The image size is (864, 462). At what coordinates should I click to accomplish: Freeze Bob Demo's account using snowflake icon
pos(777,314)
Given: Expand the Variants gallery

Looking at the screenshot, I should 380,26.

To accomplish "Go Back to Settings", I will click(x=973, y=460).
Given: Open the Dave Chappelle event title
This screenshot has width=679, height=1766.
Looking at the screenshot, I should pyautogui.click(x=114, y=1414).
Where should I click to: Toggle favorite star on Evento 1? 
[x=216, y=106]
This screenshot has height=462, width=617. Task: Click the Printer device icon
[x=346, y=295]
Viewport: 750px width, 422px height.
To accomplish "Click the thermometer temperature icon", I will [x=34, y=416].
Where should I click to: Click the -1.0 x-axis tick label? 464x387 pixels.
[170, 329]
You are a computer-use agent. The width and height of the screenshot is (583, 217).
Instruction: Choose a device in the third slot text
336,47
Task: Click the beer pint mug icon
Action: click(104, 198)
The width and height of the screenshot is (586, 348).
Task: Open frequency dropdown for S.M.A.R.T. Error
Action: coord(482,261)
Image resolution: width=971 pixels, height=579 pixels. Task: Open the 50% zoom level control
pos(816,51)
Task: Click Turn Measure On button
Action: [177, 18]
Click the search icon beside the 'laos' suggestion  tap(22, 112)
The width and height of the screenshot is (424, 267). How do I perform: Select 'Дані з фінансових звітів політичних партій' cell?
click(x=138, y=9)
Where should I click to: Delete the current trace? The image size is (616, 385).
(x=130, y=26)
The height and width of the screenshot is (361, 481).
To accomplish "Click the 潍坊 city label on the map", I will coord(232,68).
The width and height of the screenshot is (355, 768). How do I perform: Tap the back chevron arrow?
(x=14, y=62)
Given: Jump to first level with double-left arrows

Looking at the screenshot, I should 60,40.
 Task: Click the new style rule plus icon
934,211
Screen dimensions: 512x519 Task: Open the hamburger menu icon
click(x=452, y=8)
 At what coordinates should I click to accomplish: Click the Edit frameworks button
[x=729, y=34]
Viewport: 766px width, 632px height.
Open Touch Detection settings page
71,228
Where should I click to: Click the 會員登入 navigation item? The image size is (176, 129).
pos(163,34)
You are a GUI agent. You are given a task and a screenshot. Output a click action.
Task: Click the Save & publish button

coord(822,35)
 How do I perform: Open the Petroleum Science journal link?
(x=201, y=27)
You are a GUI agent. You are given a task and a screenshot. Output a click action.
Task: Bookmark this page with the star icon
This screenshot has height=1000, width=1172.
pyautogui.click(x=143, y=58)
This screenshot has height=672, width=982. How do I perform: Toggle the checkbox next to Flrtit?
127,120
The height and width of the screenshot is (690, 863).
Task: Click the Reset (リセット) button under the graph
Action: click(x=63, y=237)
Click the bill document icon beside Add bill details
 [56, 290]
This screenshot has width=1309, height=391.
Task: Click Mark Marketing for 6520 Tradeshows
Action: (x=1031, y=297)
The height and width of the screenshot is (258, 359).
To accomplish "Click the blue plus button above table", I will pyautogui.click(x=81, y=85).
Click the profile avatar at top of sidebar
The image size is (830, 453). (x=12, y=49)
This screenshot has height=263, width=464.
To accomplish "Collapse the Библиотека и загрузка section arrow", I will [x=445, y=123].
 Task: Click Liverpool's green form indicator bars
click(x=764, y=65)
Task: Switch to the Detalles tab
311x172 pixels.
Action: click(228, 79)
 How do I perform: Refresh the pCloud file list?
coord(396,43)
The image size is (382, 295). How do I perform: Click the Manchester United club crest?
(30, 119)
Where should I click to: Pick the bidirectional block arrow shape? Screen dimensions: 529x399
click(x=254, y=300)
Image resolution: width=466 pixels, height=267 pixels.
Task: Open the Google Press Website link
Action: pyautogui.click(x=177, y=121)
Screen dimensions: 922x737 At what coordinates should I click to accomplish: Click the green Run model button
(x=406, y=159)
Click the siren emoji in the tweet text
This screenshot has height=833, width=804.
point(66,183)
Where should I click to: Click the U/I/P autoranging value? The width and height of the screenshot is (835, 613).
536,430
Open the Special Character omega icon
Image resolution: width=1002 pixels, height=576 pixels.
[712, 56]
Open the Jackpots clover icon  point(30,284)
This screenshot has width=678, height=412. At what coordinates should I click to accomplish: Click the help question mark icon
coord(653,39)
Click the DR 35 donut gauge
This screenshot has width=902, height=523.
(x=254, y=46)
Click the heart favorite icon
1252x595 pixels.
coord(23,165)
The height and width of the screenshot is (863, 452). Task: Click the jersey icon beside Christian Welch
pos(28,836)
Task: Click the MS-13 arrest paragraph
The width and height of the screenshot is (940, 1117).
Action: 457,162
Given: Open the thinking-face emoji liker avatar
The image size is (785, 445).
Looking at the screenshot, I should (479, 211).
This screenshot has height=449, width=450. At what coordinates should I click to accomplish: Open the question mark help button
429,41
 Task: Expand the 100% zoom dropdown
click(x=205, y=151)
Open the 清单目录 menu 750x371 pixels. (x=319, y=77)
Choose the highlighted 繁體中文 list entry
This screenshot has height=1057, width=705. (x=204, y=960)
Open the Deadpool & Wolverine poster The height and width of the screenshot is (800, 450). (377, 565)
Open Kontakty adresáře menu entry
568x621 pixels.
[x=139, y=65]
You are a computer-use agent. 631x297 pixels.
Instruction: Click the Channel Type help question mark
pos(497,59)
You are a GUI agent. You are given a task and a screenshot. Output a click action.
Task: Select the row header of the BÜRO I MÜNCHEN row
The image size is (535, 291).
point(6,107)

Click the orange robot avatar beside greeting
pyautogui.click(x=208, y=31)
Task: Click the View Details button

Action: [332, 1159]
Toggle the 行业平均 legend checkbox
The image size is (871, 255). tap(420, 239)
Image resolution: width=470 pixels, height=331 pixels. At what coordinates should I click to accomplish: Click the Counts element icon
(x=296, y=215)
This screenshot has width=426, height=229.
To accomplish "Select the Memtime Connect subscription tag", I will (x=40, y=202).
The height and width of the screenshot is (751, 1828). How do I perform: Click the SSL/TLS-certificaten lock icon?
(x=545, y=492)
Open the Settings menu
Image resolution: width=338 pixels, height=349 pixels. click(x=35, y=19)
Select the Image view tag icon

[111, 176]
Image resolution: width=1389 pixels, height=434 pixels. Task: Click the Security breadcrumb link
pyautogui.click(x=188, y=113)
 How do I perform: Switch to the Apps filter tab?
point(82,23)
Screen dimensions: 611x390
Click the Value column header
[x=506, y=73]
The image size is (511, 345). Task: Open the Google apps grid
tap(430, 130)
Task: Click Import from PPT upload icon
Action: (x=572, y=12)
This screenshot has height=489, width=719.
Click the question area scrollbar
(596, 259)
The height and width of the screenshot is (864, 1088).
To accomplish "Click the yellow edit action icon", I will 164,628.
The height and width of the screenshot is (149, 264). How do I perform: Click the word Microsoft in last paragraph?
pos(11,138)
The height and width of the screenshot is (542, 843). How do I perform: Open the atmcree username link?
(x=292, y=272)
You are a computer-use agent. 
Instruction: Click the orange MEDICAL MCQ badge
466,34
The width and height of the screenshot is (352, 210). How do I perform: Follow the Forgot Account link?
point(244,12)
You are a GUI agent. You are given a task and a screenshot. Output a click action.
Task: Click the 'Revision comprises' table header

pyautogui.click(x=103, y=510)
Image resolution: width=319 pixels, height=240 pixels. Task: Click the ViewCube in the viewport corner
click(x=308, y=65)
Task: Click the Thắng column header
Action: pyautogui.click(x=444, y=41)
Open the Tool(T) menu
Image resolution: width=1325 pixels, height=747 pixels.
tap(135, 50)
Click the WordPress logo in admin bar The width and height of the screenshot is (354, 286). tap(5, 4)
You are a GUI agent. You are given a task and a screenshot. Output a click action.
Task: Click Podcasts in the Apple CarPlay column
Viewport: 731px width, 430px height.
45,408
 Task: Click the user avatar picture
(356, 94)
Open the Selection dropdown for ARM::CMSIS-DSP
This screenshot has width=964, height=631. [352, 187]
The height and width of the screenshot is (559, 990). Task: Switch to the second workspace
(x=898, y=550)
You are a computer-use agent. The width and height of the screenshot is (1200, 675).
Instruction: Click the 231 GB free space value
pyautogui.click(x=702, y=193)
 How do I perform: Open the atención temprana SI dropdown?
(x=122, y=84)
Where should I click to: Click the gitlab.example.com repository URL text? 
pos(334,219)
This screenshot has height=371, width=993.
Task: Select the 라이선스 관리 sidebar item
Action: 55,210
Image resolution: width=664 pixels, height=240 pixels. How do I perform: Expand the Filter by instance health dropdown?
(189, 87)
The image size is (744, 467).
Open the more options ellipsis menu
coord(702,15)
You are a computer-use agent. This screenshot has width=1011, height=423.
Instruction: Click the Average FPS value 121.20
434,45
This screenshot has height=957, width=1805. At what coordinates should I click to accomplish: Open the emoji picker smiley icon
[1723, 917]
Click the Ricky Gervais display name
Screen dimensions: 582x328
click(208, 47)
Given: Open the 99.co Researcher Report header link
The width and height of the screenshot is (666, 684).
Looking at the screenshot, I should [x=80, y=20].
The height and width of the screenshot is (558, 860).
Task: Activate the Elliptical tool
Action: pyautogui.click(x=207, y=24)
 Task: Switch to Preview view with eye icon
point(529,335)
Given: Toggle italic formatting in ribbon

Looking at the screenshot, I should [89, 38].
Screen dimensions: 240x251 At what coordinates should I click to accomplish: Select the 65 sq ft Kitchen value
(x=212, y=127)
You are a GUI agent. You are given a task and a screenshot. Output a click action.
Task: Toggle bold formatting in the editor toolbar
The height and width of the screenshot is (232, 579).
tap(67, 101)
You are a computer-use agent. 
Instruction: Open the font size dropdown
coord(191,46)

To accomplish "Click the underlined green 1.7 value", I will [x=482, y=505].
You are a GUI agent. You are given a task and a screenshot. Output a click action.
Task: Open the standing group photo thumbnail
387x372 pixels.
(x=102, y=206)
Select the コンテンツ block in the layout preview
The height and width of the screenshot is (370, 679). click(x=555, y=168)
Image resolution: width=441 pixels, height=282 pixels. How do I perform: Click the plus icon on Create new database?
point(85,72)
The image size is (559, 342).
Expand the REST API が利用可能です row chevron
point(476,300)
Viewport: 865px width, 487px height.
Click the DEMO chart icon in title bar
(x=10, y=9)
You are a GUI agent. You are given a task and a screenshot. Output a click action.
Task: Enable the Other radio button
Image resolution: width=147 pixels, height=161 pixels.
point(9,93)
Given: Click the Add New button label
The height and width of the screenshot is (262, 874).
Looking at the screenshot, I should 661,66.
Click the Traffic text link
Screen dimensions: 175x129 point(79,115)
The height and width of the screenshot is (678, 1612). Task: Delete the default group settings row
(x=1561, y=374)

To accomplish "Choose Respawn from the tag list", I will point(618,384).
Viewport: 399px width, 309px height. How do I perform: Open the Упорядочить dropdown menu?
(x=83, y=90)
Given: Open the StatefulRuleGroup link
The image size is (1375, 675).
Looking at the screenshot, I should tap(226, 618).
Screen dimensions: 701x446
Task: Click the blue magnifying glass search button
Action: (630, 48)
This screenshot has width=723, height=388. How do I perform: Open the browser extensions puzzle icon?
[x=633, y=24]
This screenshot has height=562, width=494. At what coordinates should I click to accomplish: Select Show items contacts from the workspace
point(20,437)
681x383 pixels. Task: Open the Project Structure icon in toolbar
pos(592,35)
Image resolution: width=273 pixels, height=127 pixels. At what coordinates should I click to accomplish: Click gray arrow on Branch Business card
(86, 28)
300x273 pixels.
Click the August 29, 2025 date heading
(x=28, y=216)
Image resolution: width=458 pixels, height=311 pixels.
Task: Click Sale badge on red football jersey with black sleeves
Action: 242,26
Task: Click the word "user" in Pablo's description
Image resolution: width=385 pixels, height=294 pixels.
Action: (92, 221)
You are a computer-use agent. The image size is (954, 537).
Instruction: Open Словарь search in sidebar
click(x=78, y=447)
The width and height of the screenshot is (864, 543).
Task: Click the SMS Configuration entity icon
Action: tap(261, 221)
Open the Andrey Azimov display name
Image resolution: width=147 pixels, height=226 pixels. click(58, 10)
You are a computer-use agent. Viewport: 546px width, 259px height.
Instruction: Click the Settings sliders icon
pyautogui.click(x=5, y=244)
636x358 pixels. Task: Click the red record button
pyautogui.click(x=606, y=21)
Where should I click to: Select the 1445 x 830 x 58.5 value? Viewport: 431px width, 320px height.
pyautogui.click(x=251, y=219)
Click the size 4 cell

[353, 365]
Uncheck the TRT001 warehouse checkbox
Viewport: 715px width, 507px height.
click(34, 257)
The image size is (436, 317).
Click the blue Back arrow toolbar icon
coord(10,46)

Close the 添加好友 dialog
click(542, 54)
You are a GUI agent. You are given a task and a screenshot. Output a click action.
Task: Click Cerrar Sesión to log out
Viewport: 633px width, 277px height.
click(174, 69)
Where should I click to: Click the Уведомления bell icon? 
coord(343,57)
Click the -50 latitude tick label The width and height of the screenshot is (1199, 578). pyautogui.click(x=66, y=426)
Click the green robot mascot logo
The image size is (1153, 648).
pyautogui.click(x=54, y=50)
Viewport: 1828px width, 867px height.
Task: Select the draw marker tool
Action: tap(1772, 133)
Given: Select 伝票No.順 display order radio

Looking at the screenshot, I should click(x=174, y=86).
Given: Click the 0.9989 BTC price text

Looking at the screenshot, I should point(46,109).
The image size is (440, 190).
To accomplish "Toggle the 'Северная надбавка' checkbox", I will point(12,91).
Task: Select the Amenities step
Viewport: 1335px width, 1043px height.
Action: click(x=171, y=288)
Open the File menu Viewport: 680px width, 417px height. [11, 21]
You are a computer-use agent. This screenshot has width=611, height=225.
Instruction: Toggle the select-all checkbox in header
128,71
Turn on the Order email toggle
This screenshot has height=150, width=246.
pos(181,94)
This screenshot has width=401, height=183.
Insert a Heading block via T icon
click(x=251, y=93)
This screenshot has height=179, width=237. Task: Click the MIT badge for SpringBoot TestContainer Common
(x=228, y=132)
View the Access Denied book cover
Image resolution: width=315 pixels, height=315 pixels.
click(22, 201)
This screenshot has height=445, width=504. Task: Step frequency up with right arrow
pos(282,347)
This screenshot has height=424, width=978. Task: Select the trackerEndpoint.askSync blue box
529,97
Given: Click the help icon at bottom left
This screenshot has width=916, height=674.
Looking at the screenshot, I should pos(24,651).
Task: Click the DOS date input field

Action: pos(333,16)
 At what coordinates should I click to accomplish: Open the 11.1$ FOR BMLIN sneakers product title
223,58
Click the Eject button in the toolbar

WHAT THE TASK ASKS:
Within the listing above, filter for lines holding the string "will" and copy each one.

COMPLETED TASK:
To accomplish "Go Back to Settings", I will click(x=973, y=460).
To accomplish "Click the thermometer temperature icon", I will [x=34, y=416].
To accomplish "Click the 潍坊 city label on the map", I will coord(232,68).
To accomplish "Click the blue plus button above table", I will pyautogui.click(x=81, y=85).
To accomplish "Collapse the Библиотека и загрузка section arrow", I will [x=445, y=123].
To accomplish "Select the Memtime Connect subscription tag", I will (x=40, y=202).
To accomplish "Click the yellow edit action icon", I will 164,628.
To accomplish "Click the underlined green 1.7 value", I will [x=482, y=505].
To accomplish "Choose Respawn from the tag list", I will point(618,384).
To accomplish "Toggle the 'Северная надбавка' checkbox", I will point(12,91).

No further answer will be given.